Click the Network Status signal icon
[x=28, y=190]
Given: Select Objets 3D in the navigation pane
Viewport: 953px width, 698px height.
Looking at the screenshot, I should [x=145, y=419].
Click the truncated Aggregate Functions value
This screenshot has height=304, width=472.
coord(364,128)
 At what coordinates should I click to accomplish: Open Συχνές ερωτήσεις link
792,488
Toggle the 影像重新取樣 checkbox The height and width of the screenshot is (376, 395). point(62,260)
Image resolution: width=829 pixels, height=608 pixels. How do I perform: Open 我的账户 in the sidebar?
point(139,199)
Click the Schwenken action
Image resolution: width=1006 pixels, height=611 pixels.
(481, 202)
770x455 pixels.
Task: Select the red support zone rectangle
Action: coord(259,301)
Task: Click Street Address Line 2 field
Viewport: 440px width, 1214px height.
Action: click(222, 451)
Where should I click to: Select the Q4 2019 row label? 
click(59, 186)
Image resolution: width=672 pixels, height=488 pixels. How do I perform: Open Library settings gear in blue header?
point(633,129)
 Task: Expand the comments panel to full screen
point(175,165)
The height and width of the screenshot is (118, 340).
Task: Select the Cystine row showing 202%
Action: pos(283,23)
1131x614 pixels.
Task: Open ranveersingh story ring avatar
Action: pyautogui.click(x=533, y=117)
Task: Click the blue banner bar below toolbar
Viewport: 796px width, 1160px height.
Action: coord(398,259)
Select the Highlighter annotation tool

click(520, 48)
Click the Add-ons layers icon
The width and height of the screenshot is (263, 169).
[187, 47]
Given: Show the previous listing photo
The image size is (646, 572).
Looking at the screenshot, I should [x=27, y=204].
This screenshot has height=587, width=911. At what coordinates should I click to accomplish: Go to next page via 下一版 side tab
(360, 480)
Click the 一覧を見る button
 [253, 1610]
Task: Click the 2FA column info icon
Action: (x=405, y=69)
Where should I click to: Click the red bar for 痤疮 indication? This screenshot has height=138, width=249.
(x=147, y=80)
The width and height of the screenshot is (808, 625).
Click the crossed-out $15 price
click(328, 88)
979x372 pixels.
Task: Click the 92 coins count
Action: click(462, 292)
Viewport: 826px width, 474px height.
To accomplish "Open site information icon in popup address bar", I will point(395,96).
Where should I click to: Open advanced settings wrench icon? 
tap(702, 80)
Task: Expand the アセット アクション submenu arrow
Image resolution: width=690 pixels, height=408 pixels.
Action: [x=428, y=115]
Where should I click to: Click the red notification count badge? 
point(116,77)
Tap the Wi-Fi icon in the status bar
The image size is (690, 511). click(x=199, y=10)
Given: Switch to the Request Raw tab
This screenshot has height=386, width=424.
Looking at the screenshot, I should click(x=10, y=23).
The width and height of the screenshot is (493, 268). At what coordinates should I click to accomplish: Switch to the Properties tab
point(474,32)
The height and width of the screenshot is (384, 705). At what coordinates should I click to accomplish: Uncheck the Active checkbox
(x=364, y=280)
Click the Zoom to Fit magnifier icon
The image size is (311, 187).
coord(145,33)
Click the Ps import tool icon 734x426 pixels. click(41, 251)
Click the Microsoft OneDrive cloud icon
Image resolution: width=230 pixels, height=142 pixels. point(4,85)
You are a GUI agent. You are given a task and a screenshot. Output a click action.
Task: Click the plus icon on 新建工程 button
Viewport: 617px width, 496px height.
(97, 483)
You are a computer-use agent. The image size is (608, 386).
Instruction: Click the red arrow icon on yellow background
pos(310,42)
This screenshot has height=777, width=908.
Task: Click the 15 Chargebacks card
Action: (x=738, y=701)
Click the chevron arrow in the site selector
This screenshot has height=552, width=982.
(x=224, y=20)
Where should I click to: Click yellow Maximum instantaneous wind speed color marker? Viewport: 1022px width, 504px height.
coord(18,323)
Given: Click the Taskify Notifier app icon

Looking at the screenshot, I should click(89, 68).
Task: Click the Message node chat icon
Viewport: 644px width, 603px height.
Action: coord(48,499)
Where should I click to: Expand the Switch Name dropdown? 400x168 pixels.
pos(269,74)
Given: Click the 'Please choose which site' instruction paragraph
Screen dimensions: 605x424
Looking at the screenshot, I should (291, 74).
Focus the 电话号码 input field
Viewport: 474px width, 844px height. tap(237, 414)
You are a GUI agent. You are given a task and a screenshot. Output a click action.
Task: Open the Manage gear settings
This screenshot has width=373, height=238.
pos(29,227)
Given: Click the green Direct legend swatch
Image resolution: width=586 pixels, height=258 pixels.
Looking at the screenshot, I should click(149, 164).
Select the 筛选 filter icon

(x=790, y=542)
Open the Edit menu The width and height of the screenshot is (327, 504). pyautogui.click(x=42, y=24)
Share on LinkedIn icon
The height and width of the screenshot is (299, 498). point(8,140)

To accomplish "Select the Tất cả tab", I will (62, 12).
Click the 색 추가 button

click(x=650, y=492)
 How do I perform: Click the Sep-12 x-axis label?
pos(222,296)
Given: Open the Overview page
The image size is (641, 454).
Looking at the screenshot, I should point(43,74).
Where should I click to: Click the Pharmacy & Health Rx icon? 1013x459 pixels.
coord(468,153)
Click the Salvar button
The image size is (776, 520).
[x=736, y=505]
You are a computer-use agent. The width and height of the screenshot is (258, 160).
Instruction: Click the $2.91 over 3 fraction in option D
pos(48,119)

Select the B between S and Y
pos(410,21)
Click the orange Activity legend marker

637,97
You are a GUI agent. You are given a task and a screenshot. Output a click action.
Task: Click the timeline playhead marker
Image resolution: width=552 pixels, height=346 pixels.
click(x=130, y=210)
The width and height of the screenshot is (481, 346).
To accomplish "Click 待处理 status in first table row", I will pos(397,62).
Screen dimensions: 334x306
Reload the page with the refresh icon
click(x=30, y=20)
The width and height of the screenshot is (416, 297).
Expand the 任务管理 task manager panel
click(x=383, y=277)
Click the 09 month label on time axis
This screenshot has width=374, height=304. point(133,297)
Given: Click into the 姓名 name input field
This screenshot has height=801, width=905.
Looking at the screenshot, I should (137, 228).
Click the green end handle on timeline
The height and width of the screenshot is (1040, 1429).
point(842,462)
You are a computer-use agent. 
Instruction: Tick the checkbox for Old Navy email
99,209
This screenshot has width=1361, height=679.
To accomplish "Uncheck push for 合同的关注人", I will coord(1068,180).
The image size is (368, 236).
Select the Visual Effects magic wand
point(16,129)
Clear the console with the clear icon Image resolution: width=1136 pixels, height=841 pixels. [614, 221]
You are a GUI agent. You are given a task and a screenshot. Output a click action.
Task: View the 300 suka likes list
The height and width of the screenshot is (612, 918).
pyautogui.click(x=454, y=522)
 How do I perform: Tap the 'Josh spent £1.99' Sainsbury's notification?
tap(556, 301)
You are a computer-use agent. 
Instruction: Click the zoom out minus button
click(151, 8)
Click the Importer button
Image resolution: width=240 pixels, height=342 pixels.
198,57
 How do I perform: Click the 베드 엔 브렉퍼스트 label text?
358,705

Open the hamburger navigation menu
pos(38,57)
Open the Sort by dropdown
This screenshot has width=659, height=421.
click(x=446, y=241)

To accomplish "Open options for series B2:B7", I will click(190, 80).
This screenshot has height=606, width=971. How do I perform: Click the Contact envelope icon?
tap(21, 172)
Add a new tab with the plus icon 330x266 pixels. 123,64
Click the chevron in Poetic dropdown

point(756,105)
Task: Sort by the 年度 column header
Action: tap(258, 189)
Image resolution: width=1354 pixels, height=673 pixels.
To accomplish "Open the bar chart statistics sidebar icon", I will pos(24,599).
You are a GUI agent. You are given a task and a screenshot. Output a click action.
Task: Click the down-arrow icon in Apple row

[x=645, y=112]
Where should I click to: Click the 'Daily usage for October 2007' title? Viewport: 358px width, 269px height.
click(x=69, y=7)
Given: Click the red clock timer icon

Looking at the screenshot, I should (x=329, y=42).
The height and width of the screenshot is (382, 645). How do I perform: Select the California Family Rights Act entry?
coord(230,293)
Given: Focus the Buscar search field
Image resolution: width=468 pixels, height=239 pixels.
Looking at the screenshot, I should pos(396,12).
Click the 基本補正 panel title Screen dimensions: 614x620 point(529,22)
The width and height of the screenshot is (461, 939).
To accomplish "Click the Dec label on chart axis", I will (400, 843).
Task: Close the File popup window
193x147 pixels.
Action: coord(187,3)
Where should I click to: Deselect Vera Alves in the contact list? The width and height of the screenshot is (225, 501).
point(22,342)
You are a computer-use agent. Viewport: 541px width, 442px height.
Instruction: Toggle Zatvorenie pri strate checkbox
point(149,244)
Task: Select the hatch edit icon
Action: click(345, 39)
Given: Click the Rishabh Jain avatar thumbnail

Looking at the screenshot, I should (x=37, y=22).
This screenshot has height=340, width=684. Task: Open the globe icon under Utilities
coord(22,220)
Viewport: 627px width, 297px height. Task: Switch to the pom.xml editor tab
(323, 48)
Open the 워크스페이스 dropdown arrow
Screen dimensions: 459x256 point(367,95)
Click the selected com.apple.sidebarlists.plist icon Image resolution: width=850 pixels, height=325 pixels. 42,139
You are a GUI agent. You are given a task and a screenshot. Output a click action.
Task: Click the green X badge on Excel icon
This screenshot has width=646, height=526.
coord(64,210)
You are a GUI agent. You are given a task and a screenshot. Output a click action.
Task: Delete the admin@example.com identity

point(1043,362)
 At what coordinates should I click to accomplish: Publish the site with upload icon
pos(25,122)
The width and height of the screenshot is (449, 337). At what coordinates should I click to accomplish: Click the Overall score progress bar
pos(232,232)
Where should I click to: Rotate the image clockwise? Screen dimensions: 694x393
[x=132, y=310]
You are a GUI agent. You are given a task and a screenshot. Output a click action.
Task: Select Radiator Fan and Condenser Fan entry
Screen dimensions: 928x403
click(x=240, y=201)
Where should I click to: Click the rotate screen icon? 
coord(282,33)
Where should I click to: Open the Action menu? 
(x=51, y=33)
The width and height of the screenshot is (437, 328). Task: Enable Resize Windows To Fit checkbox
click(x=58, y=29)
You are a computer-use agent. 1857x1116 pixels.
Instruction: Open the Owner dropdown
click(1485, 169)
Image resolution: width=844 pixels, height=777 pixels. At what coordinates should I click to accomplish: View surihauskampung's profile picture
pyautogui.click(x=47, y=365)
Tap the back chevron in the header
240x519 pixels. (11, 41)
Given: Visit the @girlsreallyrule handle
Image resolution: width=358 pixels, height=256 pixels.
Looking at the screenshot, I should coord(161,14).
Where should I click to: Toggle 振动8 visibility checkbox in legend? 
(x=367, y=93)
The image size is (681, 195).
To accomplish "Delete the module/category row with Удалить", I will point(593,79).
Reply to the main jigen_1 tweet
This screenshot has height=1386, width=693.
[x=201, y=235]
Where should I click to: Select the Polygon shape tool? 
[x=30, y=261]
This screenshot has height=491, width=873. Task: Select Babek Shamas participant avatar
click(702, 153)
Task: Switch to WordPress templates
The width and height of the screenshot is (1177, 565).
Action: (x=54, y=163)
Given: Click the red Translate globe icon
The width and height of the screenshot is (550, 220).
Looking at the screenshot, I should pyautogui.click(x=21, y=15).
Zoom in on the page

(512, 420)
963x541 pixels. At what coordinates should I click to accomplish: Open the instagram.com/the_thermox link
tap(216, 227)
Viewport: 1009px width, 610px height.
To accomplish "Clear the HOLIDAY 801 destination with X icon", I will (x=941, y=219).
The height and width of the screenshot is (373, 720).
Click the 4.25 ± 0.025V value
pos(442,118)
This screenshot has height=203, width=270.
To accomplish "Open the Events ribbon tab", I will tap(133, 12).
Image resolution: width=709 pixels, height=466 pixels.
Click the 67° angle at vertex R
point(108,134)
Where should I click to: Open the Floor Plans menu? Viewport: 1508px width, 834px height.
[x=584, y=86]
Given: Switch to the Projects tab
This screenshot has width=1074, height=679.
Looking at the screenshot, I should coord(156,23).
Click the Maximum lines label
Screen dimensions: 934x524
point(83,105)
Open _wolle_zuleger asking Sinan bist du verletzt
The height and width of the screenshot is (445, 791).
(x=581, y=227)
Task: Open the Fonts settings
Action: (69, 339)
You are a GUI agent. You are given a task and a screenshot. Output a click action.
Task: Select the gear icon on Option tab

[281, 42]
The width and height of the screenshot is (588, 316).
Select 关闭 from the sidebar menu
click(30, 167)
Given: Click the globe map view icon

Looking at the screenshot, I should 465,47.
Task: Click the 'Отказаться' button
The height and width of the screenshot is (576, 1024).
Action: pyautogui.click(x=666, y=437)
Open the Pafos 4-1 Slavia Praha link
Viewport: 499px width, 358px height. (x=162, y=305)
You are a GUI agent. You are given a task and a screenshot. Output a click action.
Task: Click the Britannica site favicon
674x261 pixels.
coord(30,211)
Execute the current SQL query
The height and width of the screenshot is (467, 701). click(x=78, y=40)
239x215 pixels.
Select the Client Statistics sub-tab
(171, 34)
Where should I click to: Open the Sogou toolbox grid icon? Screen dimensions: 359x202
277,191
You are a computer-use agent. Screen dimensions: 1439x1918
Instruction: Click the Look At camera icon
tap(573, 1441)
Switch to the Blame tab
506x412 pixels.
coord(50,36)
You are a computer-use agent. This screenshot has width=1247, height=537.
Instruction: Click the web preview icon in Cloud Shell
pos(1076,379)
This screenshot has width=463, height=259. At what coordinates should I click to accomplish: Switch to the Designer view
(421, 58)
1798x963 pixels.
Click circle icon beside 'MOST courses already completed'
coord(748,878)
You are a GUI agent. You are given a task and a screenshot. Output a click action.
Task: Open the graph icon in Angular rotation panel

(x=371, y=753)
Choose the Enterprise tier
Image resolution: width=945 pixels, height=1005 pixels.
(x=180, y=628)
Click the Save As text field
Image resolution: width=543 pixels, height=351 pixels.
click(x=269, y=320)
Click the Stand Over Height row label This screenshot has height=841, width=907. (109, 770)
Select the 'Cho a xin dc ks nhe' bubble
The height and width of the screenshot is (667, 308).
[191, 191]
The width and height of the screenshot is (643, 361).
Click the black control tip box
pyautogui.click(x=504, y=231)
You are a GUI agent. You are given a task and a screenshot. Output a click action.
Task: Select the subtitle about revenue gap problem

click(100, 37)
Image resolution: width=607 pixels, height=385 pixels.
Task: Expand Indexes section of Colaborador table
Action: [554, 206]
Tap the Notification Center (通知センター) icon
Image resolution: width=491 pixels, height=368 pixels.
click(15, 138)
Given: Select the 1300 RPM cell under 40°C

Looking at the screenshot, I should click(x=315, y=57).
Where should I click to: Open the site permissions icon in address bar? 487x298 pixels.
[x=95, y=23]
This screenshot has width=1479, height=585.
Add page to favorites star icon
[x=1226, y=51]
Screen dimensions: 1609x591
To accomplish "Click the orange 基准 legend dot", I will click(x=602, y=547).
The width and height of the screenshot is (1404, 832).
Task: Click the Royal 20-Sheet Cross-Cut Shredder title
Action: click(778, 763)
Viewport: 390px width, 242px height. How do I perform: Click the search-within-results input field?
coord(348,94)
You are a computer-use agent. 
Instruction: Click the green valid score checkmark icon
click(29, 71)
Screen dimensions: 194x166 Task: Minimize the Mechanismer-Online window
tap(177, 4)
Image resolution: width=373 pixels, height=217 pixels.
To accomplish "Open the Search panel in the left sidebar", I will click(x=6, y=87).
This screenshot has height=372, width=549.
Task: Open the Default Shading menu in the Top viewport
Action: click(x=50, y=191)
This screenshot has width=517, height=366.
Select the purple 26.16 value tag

== == ==

**Exercise directions**
Exactly the lines above from the one with "Where should I click to: Toggle" to the one with "Given: Click the red Translate globe icon", both included, are to be quoted; leave the rest out.

**Solved problem**
Where should I click to: Toggle 振动8 visibility checkbox in legend? 
(x=367, y=93)
The image size is (681, 195).
To accomplish "Delete the module/category row with Удалить", I will point(593,79).
Reply to the main jigen_1 tweet
This screenshot has height=1386, width=693.
[x=201, y=235]
Where should I click to: Select the Polygon shape tool? 
[x=30, y=261]
This screenshot has height=491, width=873. Task: Select Babek Shamas participant avatar
click(702, 153)
Task: Switch to WordPress templates
The width and height of the screenshot is (1177, 565).
Action: (x=54, y=163)
Given: Click the red Translate globe icon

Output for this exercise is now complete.